Monsieur le président de la République,
Dans ces circonstances sanitaires particulières où des décisions urgentes sont capitales, les pouvoirs publics sont contraints à l’efficacité. Pressés d’agir, ils doivent pouvoir déroger, pour un temps limité, à certaines contraintes habituelles, toutefois, cette urgence ne vous dégage pas de la responsabilité que vous confie la constitution de restaurer les principes de l’état de droit au Sénégal.
Depuis l’instauration de l’état d’urgence, le 23 mars 2020, l’Association des Utilisateurs des TIC (ASUTIC) a fait état de sa non-pertinence comme mesure de lutte contre la Covid-19 car les textes existants ainsi que des actions de communication pour une appropriation citoyenne de la riposte, suffisaient largement pour répondre au défi sanitaire.
En outre, l’association a surtout fait part à plusieurs reprises de son inquiétude à l’égard du risque de pérennisation de l’état d’urgence par l’entrée dans le droit de commun de certaines mesures particulièrement attentatoires aux droits et libertés.
ASUTIC constate avec inquiétude ce basculement normatif qui s’installe dans la durée en portant une atteinte insupportable aux libertés fondamentales, pour lesquelles les citoyens se sont toujours battus et qu’ils ne voudraient pas voir réduites sous la pression de la menace sanitaire.
Vous aurez noté, monsieur le président, que le Sénégal ne devrait être pas cité parmi les pays africains qui semblent utiliser l’état d’urgence comme solution à leurs problèmes économiques et sociaux en portant atteinte, au nom de la « santé publique », au droit fondamental de se réunir et de manifester. Le Sénégal s’illustrerait ainsi négativement.
Après trois mois d’état d’urgence, les résultats montrent que l’état d’exception ne favorise en rien la protection des citoyens et empêche au contraire de concevoir une réponse de long terme à la menace sanitaire.
L’état d’urgence a été prolongé à trois reprises, par décret, suite à la loi d’habilitation n°2020-13 du 01 avril 2020. Si sa prorogation est votée à nouveau par l’Assemblée Nationale, le Sénégal connaitra une nouvelle période sous ce régime d’exception, un record.
La menace qui pèse sur le Sénégal – comme sur d’autres pays d’Afrique et du monde – reste et restera longtemps élevée.
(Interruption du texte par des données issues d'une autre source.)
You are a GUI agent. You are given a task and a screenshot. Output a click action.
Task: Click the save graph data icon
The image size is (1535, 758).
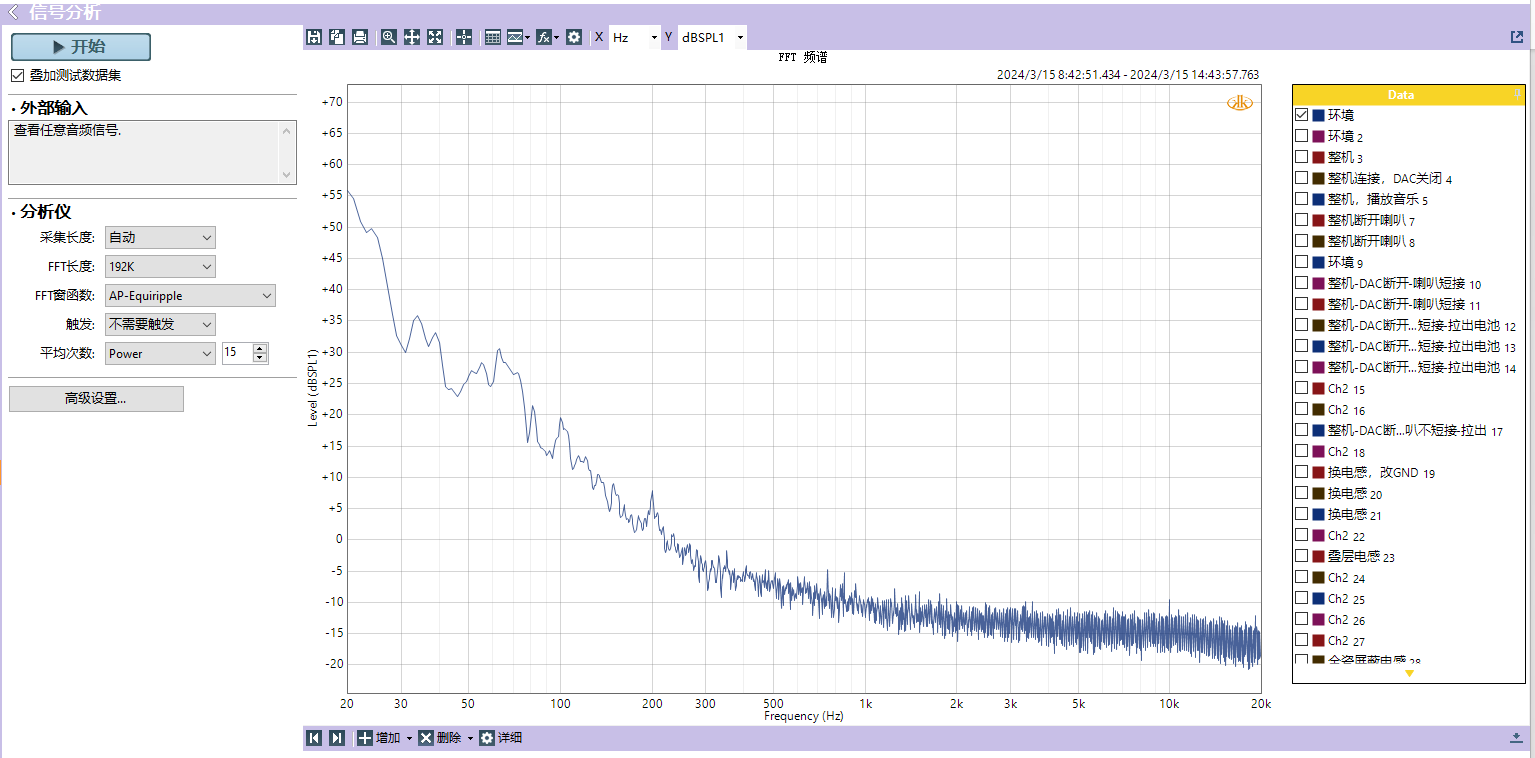[x=314, y=37]
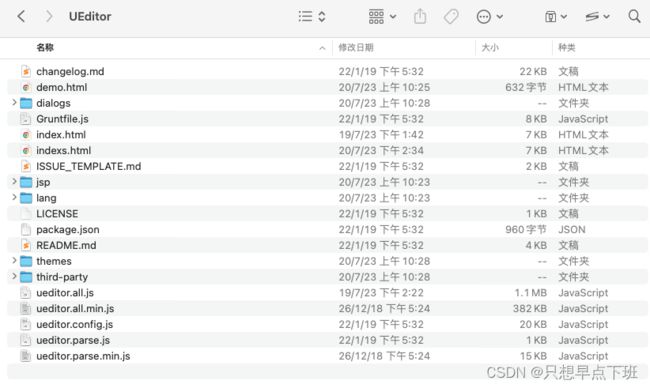Go back with the left chevron
Viewport: 650px width, 388px height.
tap(21, 17)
Plus de 3 mois après son instauration, des raisons objectives de la prorogation de l’état d’urgence ne peuvent être établies.
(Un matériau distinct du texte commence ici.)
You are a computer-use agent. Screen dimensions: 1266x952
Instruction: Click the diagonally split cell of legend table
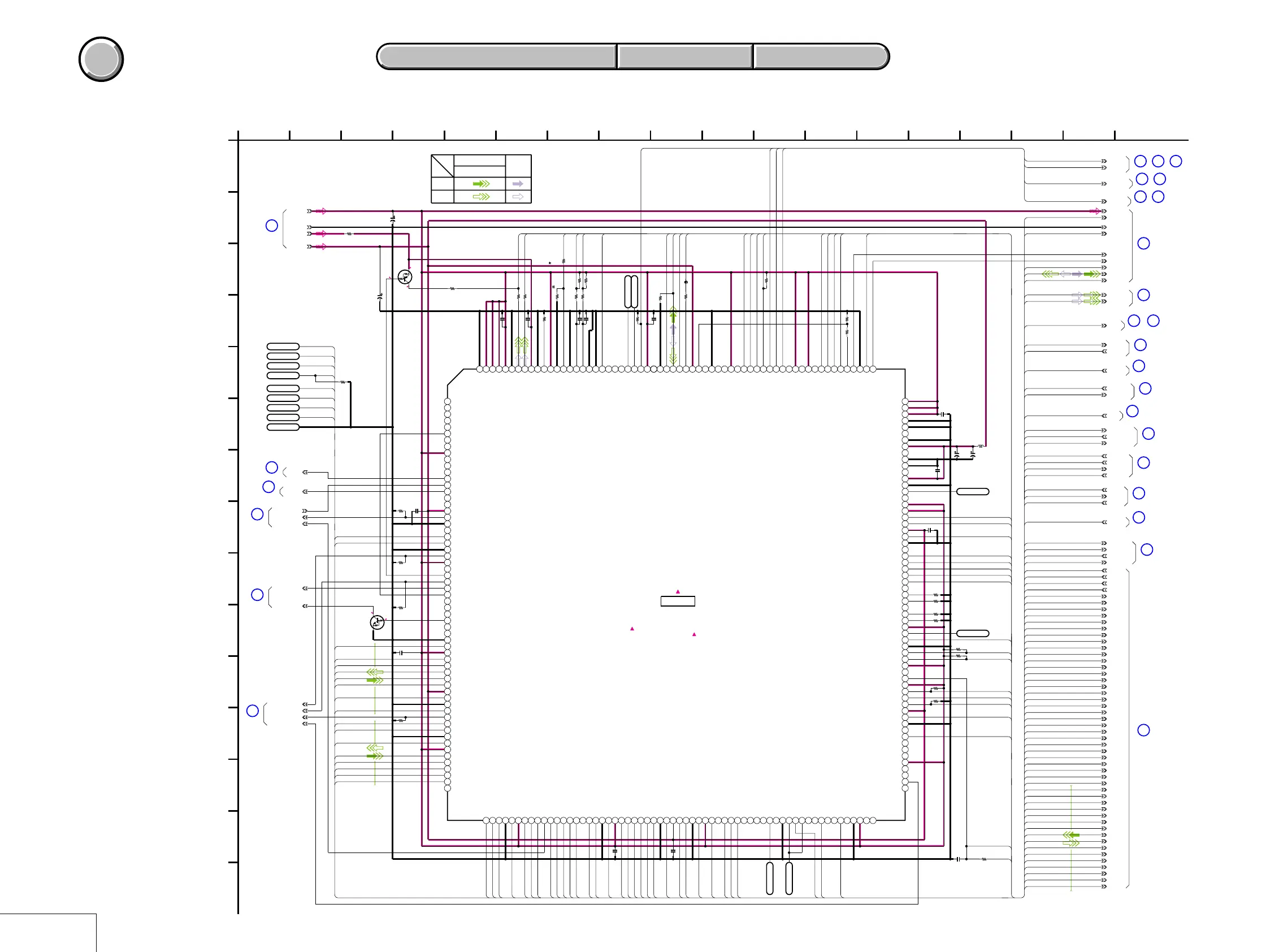point(442,166)
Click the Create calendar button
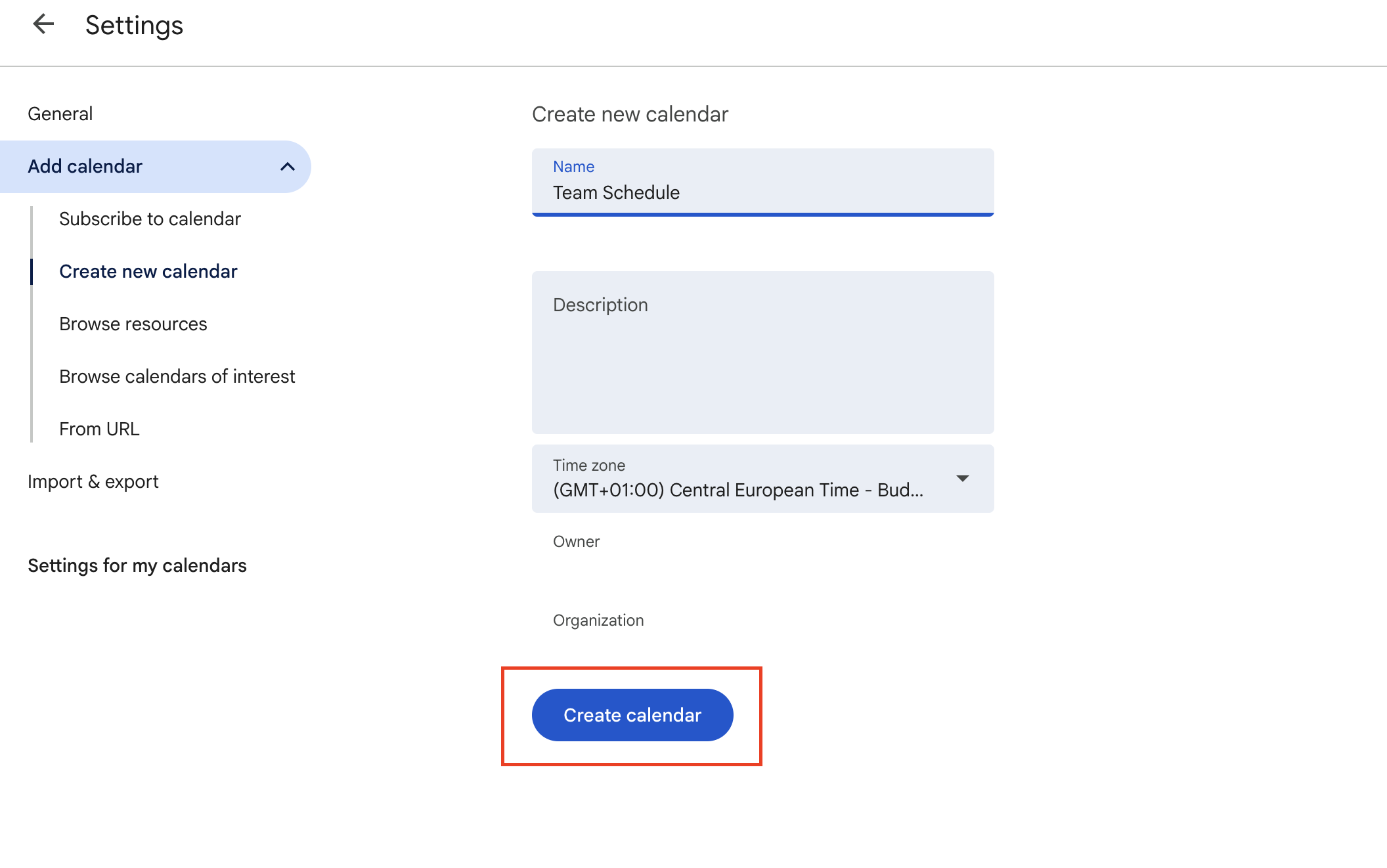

La consultation du comité national de gestion des épidémies au Sénégal est une démarche pertinente mais ne vous suffira pas pour avoir une vision complète de la situation car il a une approche strictement médicale de la gestion du Covid-19.
Aussi, l’appréciation objective de la situation actuelle commande d’entendre l’ensemble des acteurs (juristes, universitaires, éducateurs, religieux, les élus locaux, la société civile, les représentants des communautés de base…) qui vous éclaireront sur les effets toxiques de l’état d’urgence sur l’état de droit, en sus, du coût social et économique très élevé pour l’ensemble de la société sénégalaise.
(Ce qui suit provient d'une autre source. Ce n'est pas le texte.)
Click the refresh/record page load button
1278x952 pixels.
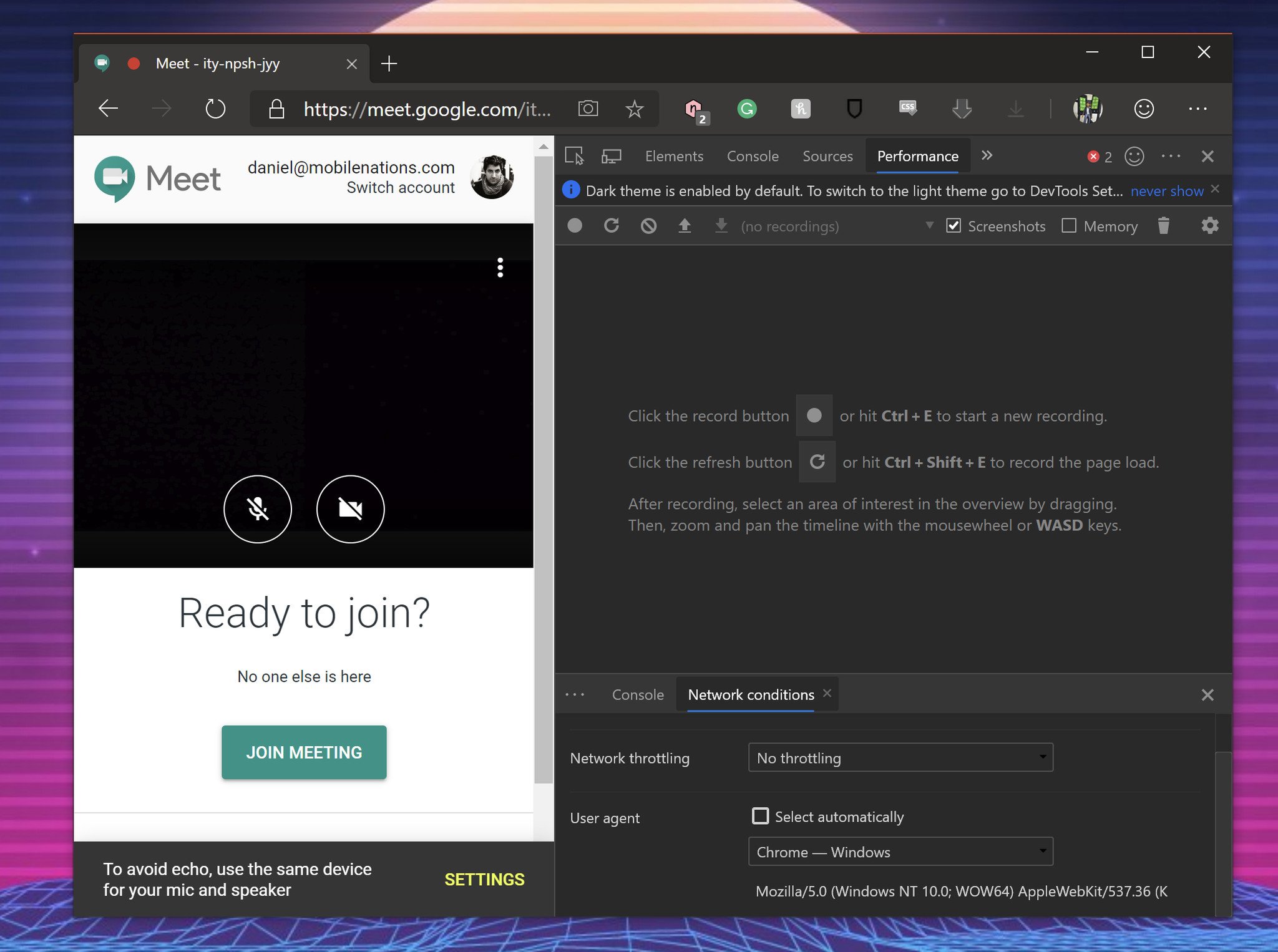612,226
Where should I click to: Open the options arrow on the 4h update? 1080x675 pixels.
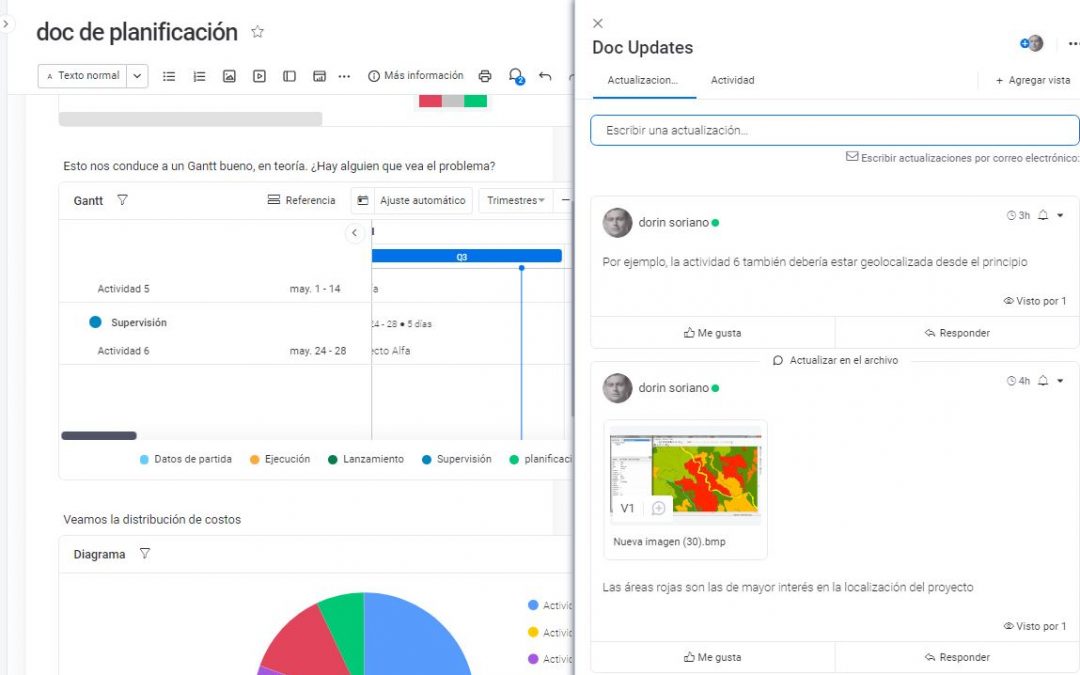tap(1060, 381)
En contournant le juge judiciaire garant des libertés, en épuisant les forces de sécurité, l’état d’urgence s’avère à long terme non seulement inefficace, mais aussi contre-productif.
Aussi, ne pas le renouveler serait, restaurer l’état de droit et un pas en avant vers une réflexion sur la résolution à moyen et long terme de la menace sanitaire dans une société soudée autour des valeurs et principes démocratiques les plus fondamentaux.
A défaut, la décision de le proroger tendrait à pérenniser et normaliser une approche policière de la santé publique, au moment où, elle est de plus en plus perçue par les citoyens comme relevant davantage de la communication politique que de la logique sanitaire.
Le droit commun, déjà de plus en plus imprégné de dispositions dérogatoires aux principes fondamentaux de la Constitution, se retrouverait ainsi disqualifié par la longueur de l’état d’urgence, et cela serait préoccupant pour l’avenir.
D’un régime d’exception à celui permanent, tout évènement servirait, désormais, de prétexte pour instaurer un régime policier facteur d’accentuation du contentieux social.
Enfin, nous tenons à vous rappeler que les Sénégalais, ont fait savoir par une série de manifestations, qu’ils n’en peuvent plus des interdictions et autres restrictions de l’état d’urgence.
Compte tenu des éléments précités, la prorogation de l’état d’urgence ne se justifie plus car inefficace pour lutter contre le Covid-19, mais surtout, elle représente un risque de fractures sociales.
Nous invitons donc le gouvernement à ne pas soumettre à l’Assemblée Nationale, un projet de loi en vue de proroger l’état d’urgence au-delà de la période des 3 mois fixée par la loi d’habilitation n°2020-13 du 01 avril 2020.
Veuillez agréer, monsieur le président, notre très haute considération.
Ndiaga Gueye est président de l’Association des Utilisateurs des TIC « ASUTIC »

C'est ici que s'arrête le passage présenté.